::: SOURCE INFORMATION

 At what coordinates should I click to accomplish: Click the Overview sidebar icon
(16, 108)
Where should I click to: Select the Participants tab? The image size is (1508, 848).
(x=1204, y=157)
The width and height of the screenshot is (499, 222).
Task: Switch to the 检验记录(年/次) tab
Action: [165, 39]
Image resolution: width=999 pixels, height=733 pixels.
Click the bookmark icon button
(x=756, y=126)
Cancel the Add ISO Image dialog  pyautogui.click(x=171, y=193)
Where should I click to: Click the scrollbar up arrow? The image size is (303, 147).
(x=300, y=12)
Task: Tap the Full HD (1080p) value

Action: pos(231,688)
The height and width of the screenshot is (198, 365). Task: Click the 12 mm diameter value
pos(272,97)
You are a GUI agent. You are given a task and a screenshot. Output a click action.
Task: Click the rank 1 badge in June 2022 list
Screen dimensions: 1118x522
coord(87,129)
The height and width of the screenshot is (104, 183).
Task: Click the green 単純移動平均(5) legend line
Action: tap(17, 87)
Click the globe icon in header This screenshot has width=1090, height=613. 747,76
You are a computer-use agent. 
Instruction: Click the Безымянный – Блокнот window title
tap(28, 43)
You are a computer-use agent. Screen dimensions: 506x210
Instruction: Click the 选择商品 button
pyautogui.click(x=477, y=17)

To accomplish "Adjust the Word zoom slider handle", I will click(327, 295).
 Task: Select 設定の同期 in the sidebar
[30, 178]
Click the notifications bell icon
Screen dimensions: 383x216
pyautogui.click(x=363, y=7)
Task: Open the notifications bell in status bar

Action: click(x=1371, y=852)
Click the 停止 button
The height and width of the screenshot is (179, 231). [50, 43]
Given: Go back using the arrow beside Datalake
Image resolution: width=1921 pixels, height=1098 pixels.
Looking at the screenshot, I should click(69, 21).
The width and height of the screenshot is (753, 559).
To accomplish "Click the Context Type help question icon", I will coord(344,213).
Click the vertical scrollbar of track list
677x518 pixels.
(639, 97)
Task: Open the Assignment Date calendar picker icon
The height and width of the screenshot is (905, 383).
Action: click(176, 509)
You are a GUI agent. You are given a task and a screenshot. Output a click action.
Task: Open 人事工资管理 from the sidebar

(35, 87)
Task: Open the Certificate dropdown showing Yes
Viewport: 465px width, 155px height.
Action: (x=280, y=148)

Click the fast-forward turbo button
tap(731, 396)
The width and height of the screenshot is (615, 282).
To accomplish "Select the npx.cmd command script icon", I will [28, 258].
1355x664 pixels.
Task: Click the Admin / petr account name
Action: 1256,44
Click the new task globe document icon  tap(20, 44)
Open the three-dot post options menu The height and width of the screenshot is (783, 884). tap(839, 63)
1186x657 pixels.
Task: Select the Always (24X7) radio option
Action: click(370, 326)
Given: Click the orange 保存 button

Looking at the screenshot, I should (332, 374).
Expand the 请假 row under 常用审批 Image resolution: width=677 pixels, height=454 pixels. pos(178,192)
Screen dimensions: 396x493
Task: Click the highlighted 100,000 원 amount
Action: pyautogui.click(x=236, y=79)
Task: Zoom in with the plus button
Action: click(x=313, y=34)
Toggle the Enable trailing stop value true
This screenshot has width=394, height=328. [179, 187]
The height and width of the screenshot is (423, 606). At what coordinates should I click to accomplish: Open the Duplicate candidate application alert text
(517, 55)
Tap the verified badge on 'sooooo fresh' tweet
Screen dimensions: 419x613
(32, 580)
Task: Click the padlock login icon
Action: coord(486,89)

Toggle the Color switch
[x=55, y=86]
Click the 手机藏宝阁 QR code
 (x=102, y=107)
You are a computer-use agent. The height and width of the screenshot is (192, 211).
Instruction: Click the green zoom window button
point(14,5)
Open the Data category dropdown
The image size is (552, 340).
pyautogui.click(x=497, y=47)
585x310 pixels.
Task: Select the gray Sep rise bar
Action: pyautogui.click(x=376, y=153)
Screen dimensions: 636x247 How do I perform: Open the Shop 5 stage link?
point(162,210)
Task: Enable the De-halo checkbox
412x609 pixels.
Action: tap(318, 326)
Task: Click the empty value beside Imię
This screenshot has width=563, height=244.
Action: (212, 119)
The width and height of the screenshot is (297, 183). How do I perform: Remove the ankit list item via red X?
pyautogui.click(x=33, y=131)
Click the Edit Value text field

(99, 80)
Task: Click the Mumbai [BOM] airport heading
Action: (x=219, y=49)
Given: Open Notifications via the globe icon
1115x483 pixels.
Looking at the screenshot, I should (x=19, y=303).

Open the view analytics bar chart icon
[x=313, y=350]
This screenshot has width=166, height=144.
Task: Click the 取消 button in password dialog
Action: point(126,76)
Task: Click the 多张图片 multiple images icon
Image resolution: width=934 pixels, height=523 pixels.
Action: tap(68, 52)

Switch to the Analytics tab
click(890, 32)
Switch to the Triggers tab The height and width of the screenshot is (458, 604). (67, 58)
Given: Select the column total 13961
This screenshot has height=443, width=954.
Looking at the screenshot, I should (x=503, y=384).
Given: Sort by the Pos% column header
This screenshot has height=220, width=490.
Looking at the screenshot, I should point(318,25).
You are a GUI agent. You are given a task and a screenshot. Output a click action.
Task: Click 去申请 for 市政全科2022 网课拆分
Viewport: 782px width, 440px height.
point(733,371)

::::::

WORK REQUEST:
Give the complete material back, word for word.

TASK OUTPUT:
 At what coordinates should I click to accomplish: Click the Overview sidebar icon
(16, 108)
Where should I click to: Select the Participants tab? The image size is (1508, 848).
(x=1204, y=157)
The width and height of the screenshot is (499, 222).
Task: Switch to the 检验记录(年/次) tab
Action: [165, 39]
Image resolution: width=999 pixels, height=733 pixels.
Click the bookmark icon button
(x=756, y=126)
Cancel the Add ISO Image dialog  pyautogui.click(x=171, y=193)
Where should I click to: Click the scrollbar up arrow? The image size is (303, 147).
(x=300, y=12)
Task: Tap the Full HD (1080p) value

Action: pos(231,688)
The height and width of the screenshot is (198, 365). Task: Click the 12 mm diameter value
pos(272,97)
You are a GUI agent. You are given a task and a screenshot. Output a click action.
Task: Click the rank 1 badge in June 2022 list
Screen dimensions: 1118x522
coord(87,129)
The height and width of the screenshot is (104, 183).
Task: Click the green 単純移動平均(5) legend line
Action: tap(17, 87)
Click the globe icon in header This screenshot has width=1090, height=613. 747,76
You are a computer-use agent. 
Instruction: Click the Безымянный – Блокнот window title
tap(28, 43)
You are a computer-use agent. Screen dimensions: 506x210
Instruction: Click the 选择商品 button
pyautogui.click(x=477, y=17)

To accomplish "Adjust the Word zoom slider handle", I will click(327, 295).
 Task: Select 設定の同期 in the sidebar
[30, 178]
Click the notifications bell icon
Screen dimensions: 383x216
pyautogui.click(x=363, y=7)
Task: Open the notifications bell in status bar

Action: click(x=1371, y=852)
Click the 停止 button
The height and width of the screenshot is (179, 231). [50, 43]
Given: Go back using the arrow beside Datalake
Image resolution: width=1921 pixels, height=1098 pixels.
Looking at the screenshot, I should click(69, 21).
The width and height of the screenshot is (753, 559).
To accomplish "Click the Context Type help question icon", I will coord(344,213).
Click the vertical scrollbar of track list
677x518 pixels.
(639, 97)
Task: Open the Assignment Date calendar picker icon
The height and width of the screenshot is (905, 383).
Action: click(176, 509)
You are a GUI agent. You are given a task and a screenshot. Output a click action.
Task: Open 人事工资管理 from the sidebar

(35, 87)
Task: Open the Certificate dropdown showing Yes
Viewport: 465px width, 155px height.
Action: (x=280, y=148)

Click the fast-forward turbo button
tap(731, 396)
The width and height of the screenshot is (615, 282).
To accomplish "Select the npx.cmd command script icon", I will [28, 258].
1355x664 pixels.
Task: Click the Admin / petr account name
Action: 1256,44
Click the new task globe document icon  tap(20, 44)
Open the three-dot post options menu The height and width of the screenshot is (783, 884). tap(839, 63)
1186x657 pixels.
Task: Select the Always (24X7) radio option
Action: click(370, 326)
Given: Click the orange 保存 button

Looking at the screenshot, I should (332, 374).
Expand the 请假 row under 常用审批 Image resolution: width=677 pixels, height=454 pixels. pos(178,192)
Screen dimensions: 396x493
Task: Click the highlighted 100,000 원 amount
Action: pyautogui.click(x=236, y=79)
Task: Zoom in with the plus button
Action: click(x=313, y=34)
Toggle the Enable trailing stop value true
This screenshot has width=394, height=328. [179, 187]
The height and width of the screenshot is (423, 606). At what coordinates should I click to accomplish: Open the Duplicate candidate application alert text
(517, 55)
Tap the verified badge on 'sooooo fresh' tweet
Screen dimensions: 419x613
(32, 580)
Task: Click the padlock login icon
Action: coord(486,89)

Toggle the Color switch
[x=55, y=86]
Click the 手机藏宝阁 QR code
 (x=102, y=107)
You are a computer-use agent. The height and width of the screenshot is (192, 211).
Instruction: Click the green zoom window button
point(14,5)
Open the Data category dropdown
The image size is (552, 340).
pyautogui.click(x=497, y=47)
585x310 pixels.
Task: Select the gray Sep rise bar
Action: pyautogui.click(x=376, y=153)
Screen dimensions: 636x247 How do I perform: Open the Shop 5 stage link?
point(162,210)
Task: Enable the De-halo checkbox
412x609 pixels.
Action: tap(318, 326)
Task: Click the empty value beside Imię
This screenshot has width=563, height=244.
Action: (212, 119)
The width and height of the screenshot is (297, 183). How do I perform: Remove the ankit list item via red X?
pyautogui.click(x=33, y=131)
Click the Edit Value text field

(99, 80)
Task: Click the Mumbai [BOM] airport heading
Action: (x=219, y=49)
Given: Open Notifications via the globe icon
1115x483 pixels.
Looking at the screenshot, I should (x=19, y=303).

Open the view analytics bar chart icon
[x=313, y=350]
This screenshot has width=166, height=144.
Task: Click the 取消 button in password dialog
Action: point(126,76)
Task: Click the 多张图片 multiple images icon
Image resolution: width=934 pixels, height=523 pixels.
Action: tap(68, 52)

Switch to the Analytics tab
click(890, 32)
Switch to the Triggers tab The height and width of the screenshot is (458, 604). (67, 58)
Given: Select the column total 13961
This screenshot has height=443, width=954.
Looking at the screenshot, I should (x=503, y=384).
Given: Sort by the Pos% column header
This screenshot has height=220, width=490.
Looking at the screenshot, I should point(318,25).
You are a GUI agent. You are given a task and a screenshot. Output a click action.
Task: Click 去申请 for 市政全科2022 网课拆分
Viewport: 782px width, 440px height.
point(733,371)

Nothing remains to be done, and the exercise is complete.